Sentiment analysis on NYT times immigration data with VADER and Textblob dictionaries
Poster Reference to project: https://scholar.valpo.edu/cus/917/
- R Studio
- Jupyter Notebooks (python)
Folder: 1-NYT API Data Extraction
-
Created R notebook
-
Extract articles in a table like structure using https://www.storybench.org/working-with-the-new-york-times-api-in-r/
-
Extracted immigration articles using query of "migrant OR immigration OR immigrant OR migration OR refugee OR alien OR undocumented OR asylum" to get a wide range of immigration as a whole.
-
Raw data from 1981-2020 is present in Exctracting NYT API (allNYTSearch1981to2020). Articles were extracted from the last date of requests until the API had a max number off calls. This was manually done and it usually failed every 2 years of data per the query specified in the notebook.

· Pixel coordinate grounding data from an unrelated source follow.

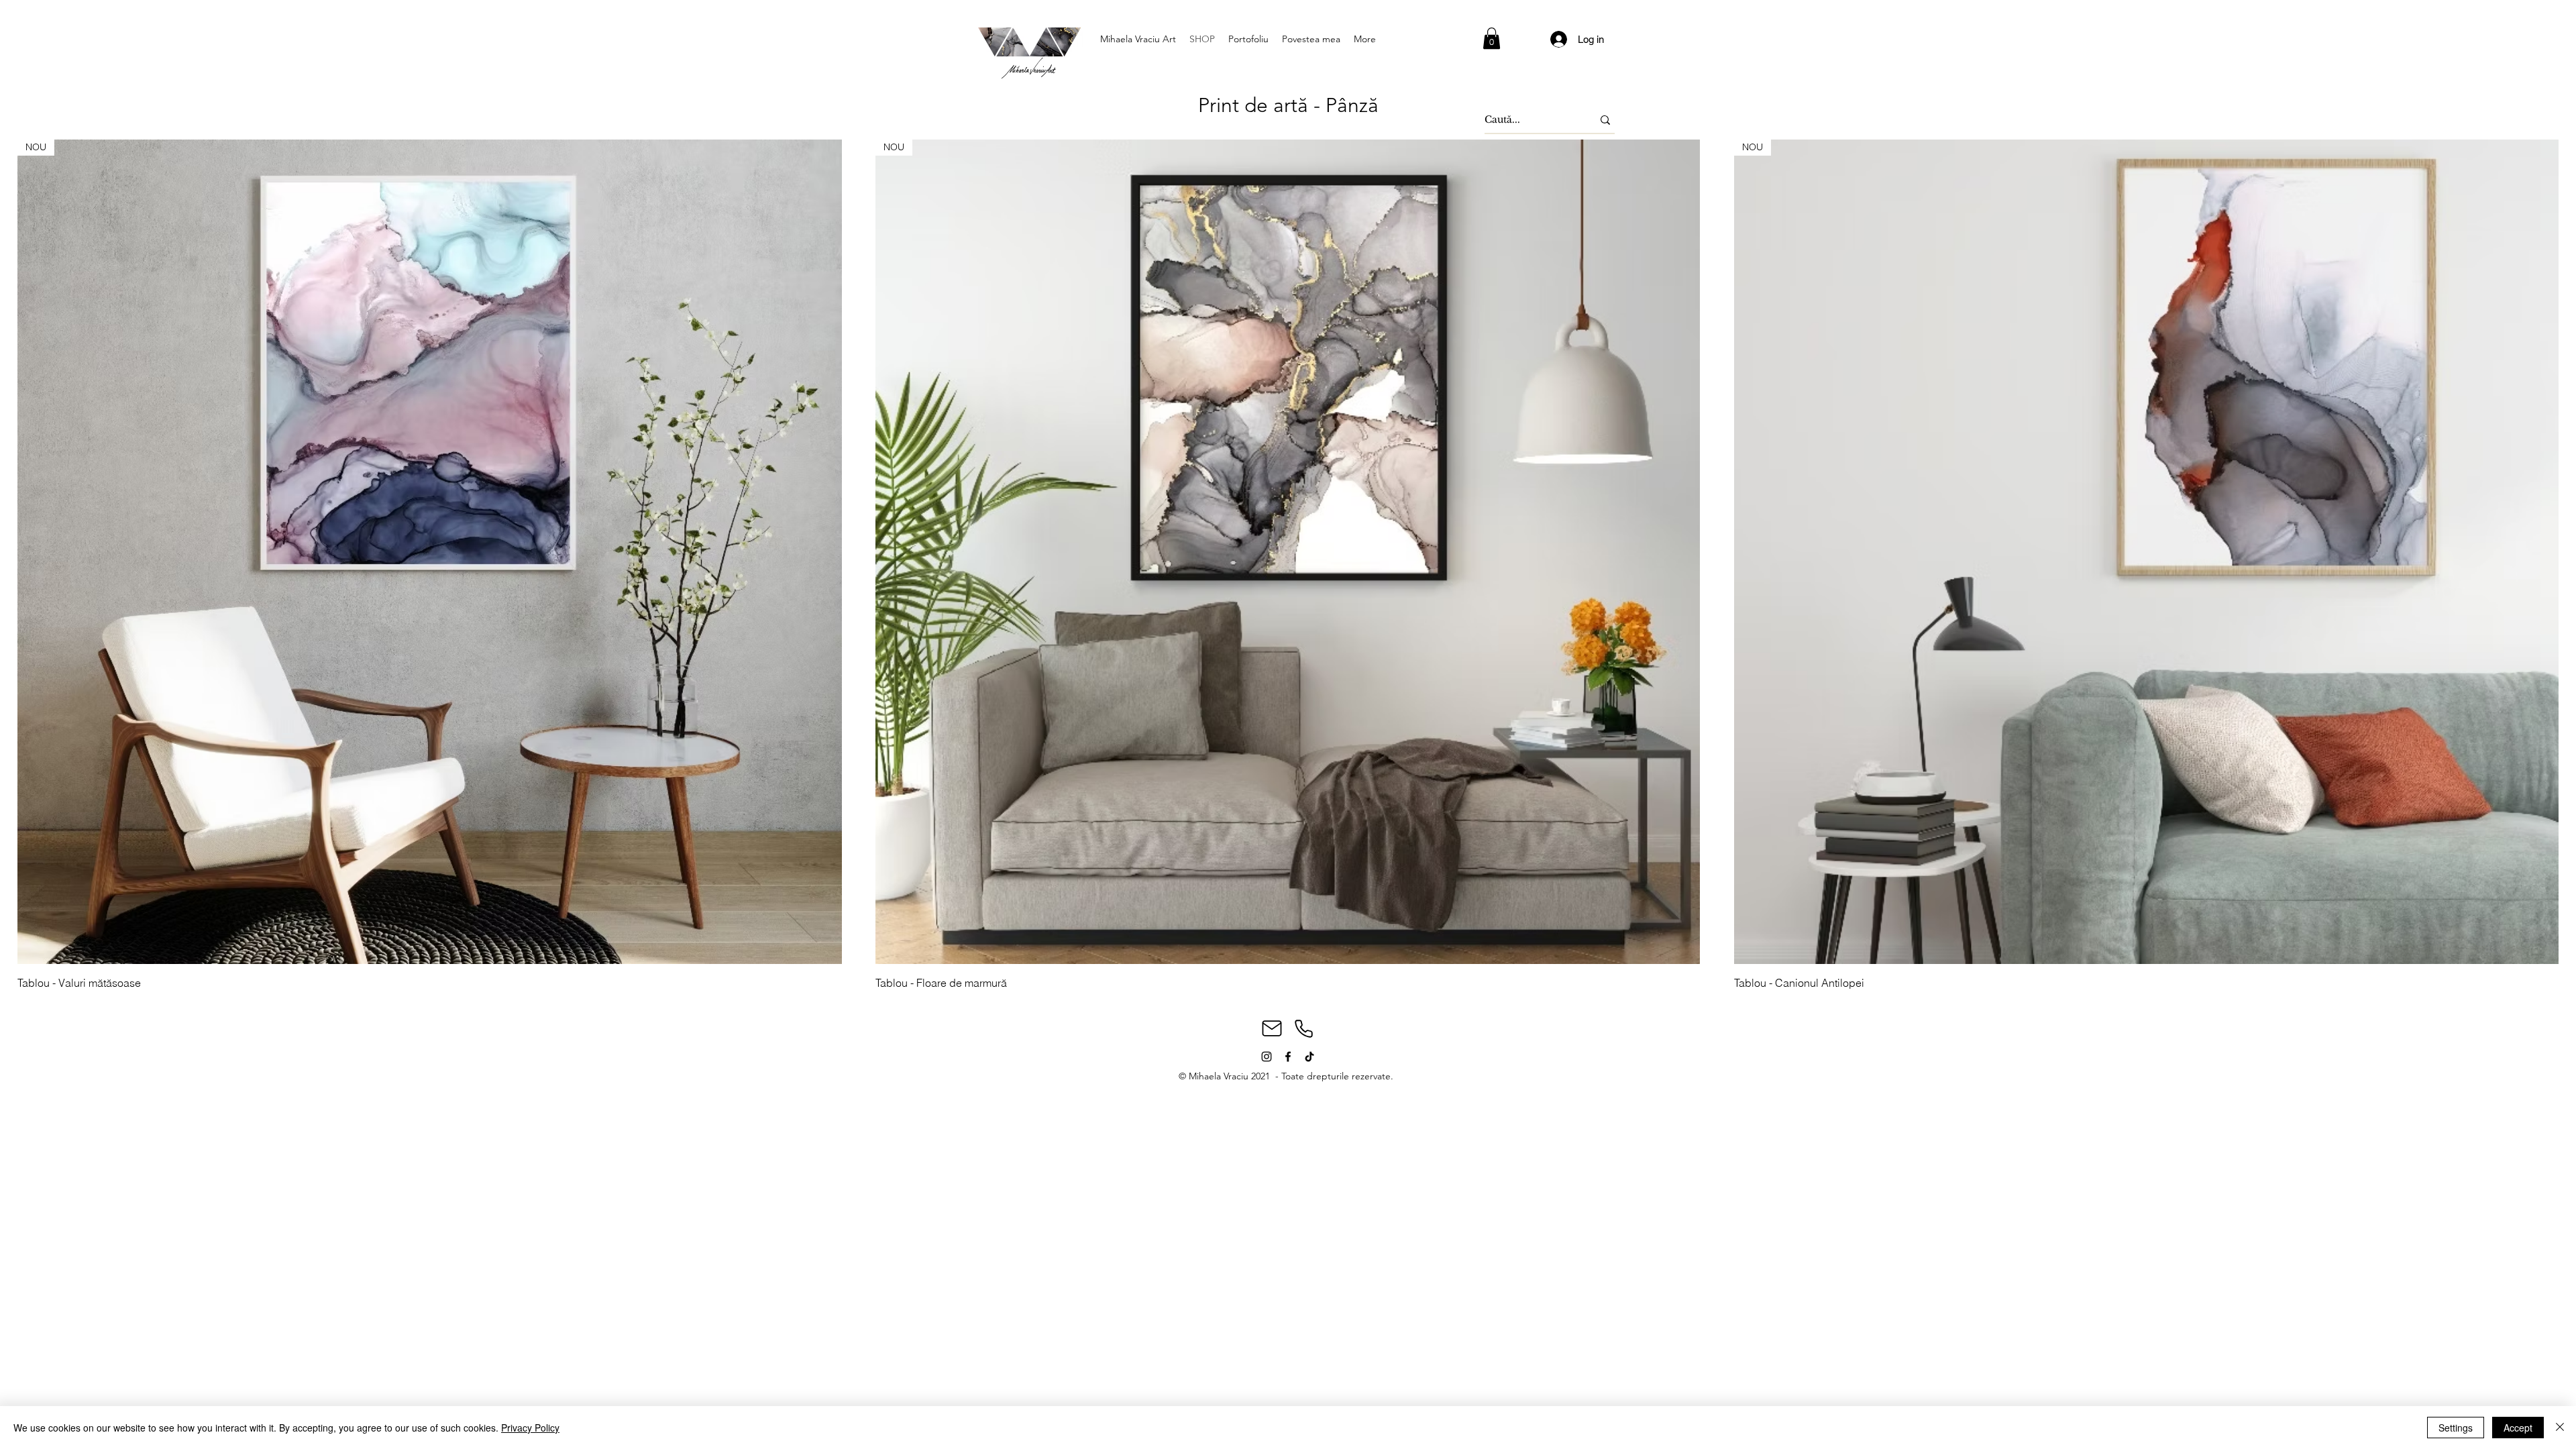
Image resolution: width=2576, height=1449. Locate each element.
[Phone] (1303, 1028)
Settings (2455, 1427)
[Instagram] (1266, 1056)
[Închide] (2560, 1427)
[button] (1492, 38)
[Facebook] (1288, 1056)
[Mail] (1272, 1028)
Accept (2518, 1427)
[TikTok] (1309, 1056)
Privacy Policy (530, 1427)
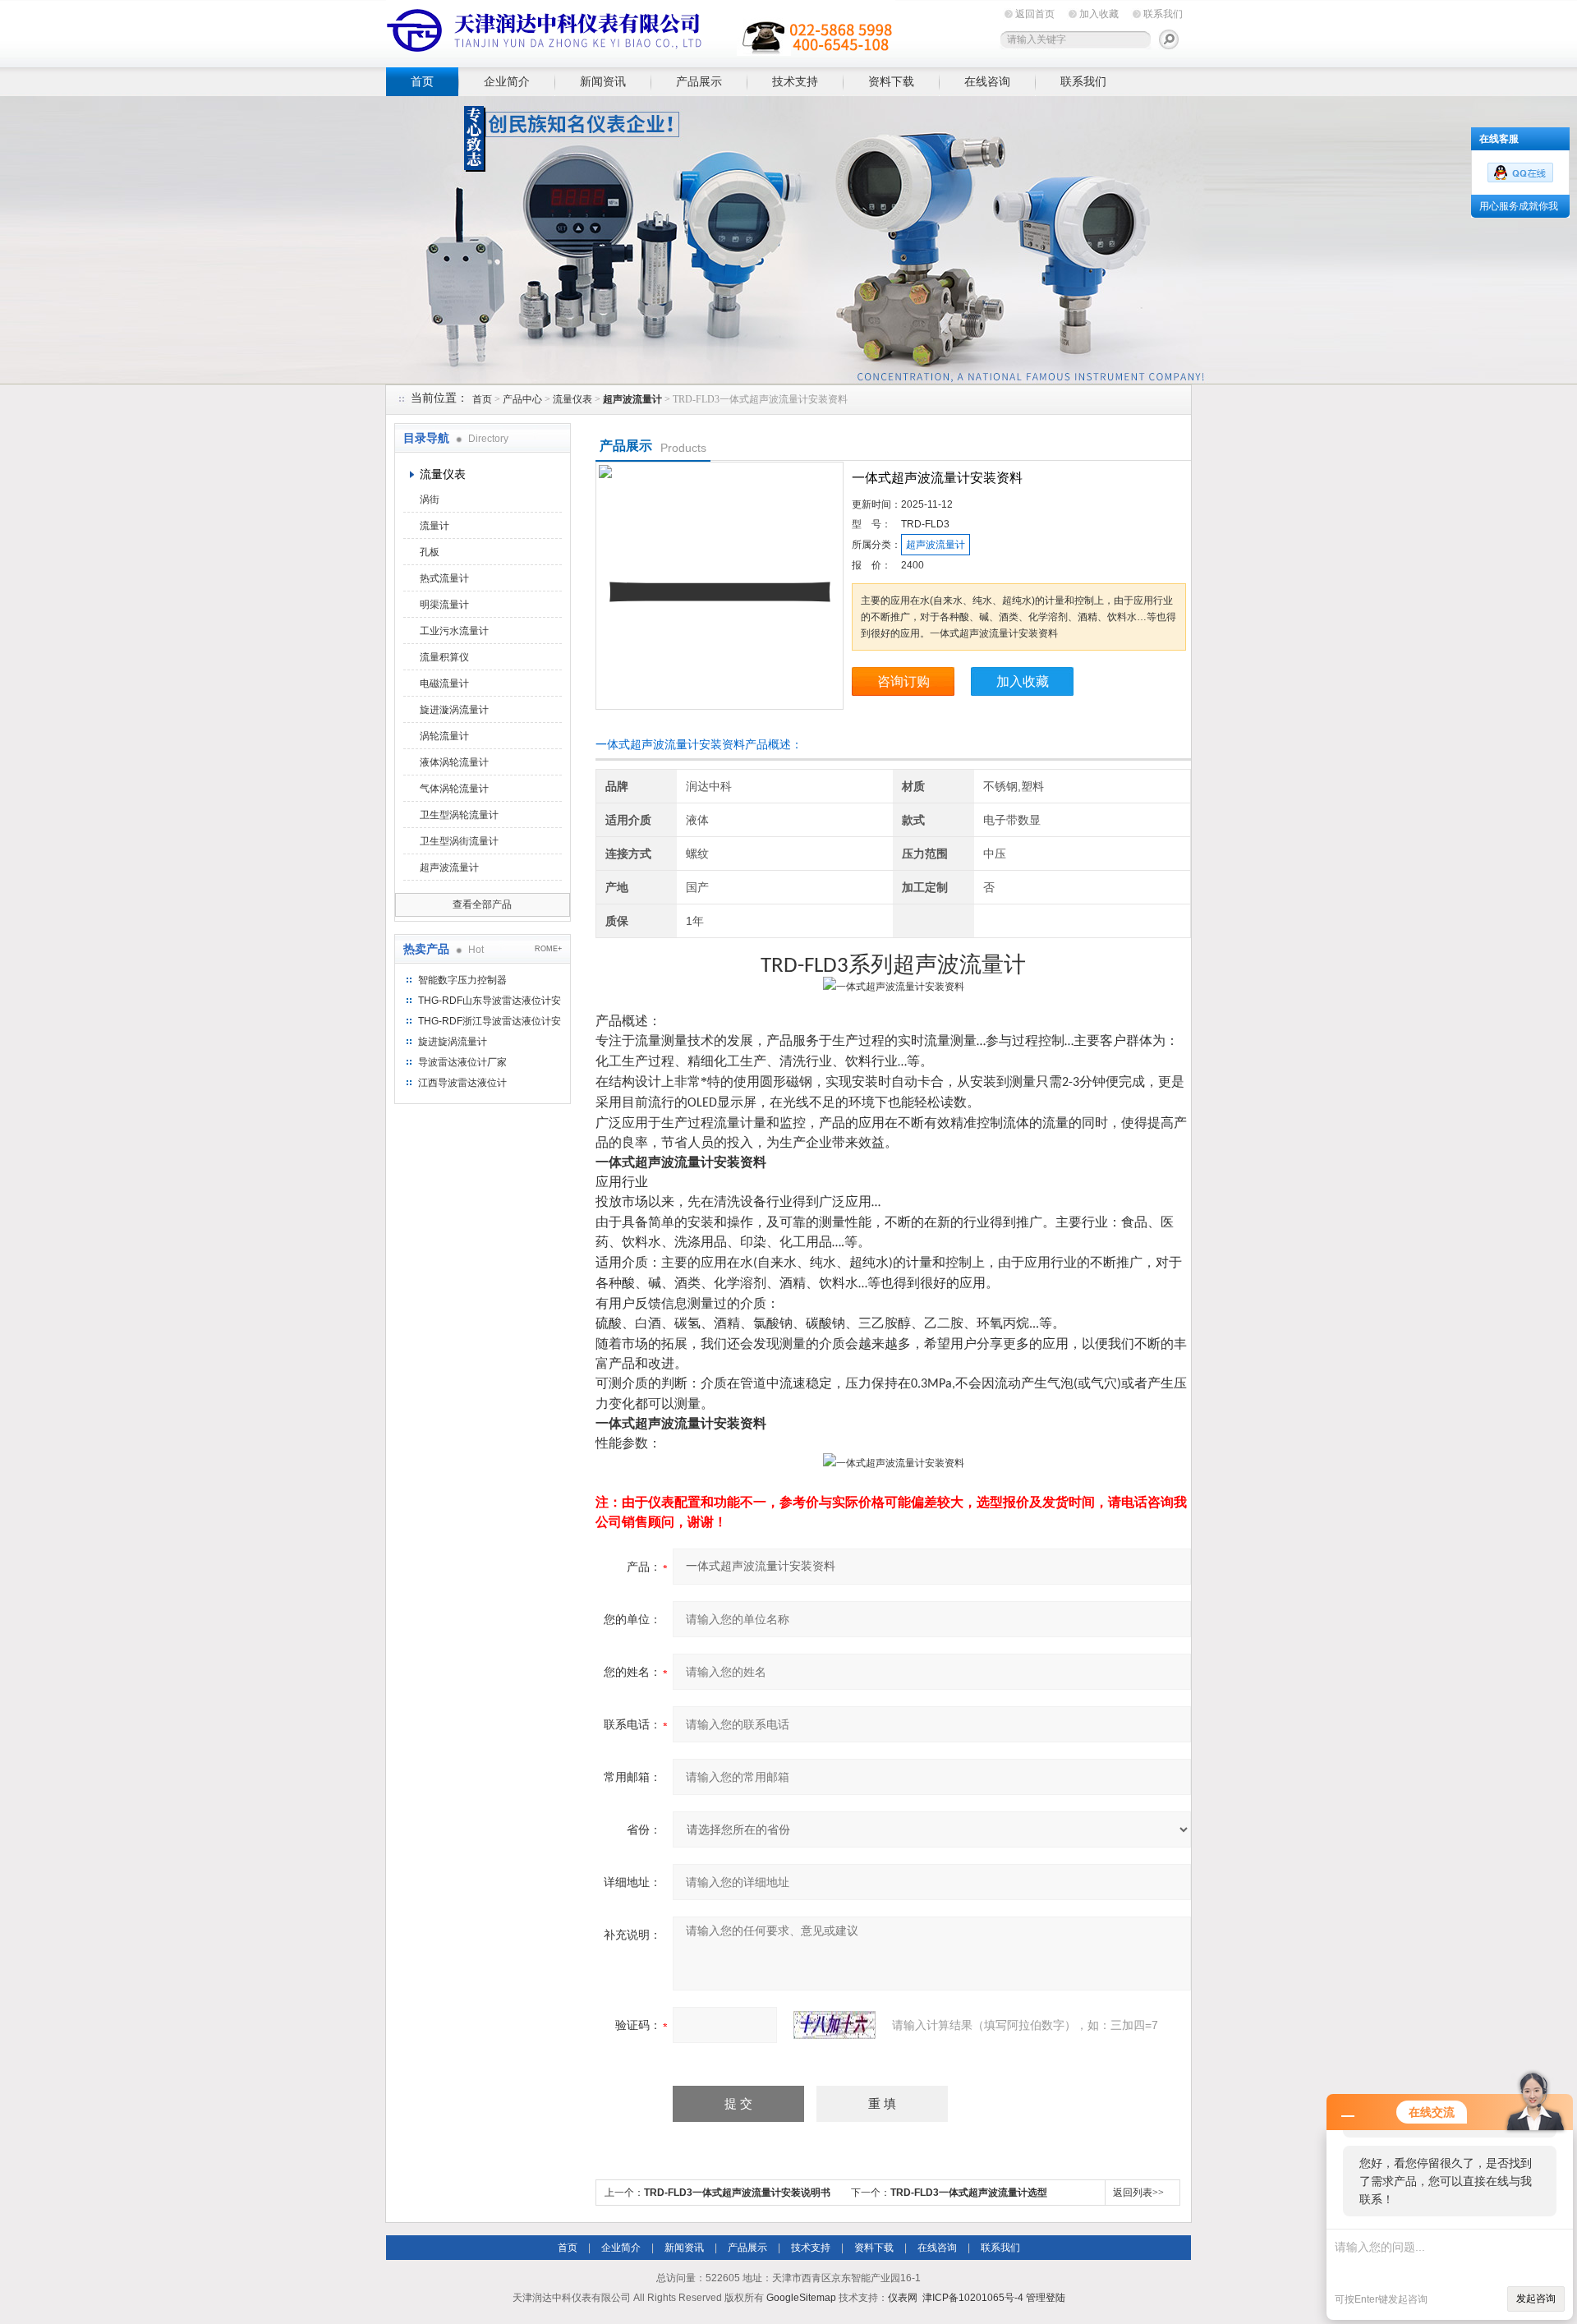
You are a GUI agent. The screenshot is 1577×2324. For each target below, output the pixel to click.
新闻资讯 (603, 81)
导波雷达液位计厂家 (462, 1062)
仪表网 (902, 2297)
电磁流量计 (444, 683)
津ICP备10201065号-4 (972, 2297)
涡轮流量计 (444, 736)
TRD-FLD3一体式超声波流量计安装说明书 (737, 2192)
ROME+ (548, 949)
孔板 (429, 552)
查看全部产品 (482, 904)
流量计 (434, 526)
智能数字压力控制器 (462, 980)
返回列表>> (1138, 2192)
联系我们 (1163, 14)
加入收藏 (1099, 14)
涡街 (429, 499)
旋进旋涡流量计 (452, 1041)
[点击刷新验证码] (834, 2025)
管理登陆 (1045, 2297)
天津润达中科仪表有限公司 (640, 31)
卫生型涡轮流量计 (459, 815)
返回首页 (1035, 14)
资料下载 (891, 81)
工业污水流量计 (454, 631)
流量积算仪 (444, 657)
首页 (422, 81)
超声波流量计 (449, 867)
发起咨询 (1536, 2298)
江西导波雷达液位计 (462, 1082)
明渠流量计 (444, 604)
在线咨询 (987, 81)
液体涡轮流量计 (454, 762)
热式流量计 (444, 578)
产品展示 (699, 81)
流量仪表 (572, 399)
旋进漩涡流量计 (454, 710)
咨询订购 (903, 681)
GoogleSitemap (801, 2297)
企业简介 (507, 81)
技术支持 (795, 81)
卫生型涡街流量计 (459, 841)
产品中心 (522, 399)
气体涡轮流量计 (454, 788)
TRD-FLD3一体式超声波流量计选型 (968, 2192)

Folder: 2-Standarization and Training
- Drop duplicate articles.
- Data Standarization: Normalizing lead_paragraph with preprocess_regex function
- Textblob and VADER assign a first score between -1 to 1 to identify the polarity of the first paragraph using the default dicctionaries.
Folder 3- Recoding words by hand
- Identify problematic words and n-grams counter parts such as "united" which most of them belonged to United States
- Recoded individual words in the correct sphere using inter-reliability measures to allocate words in the correct sphere
Folder 4- Retrain and Filter
- allocate words identified in step 3 into the correct sphere by VADER since it was identified as the better dicctionary
- Filter latino news using query specified in folder "latino query"
- Filter news that were written in the United States
- Normalize scores from -1-1 to 0-100 (in percent)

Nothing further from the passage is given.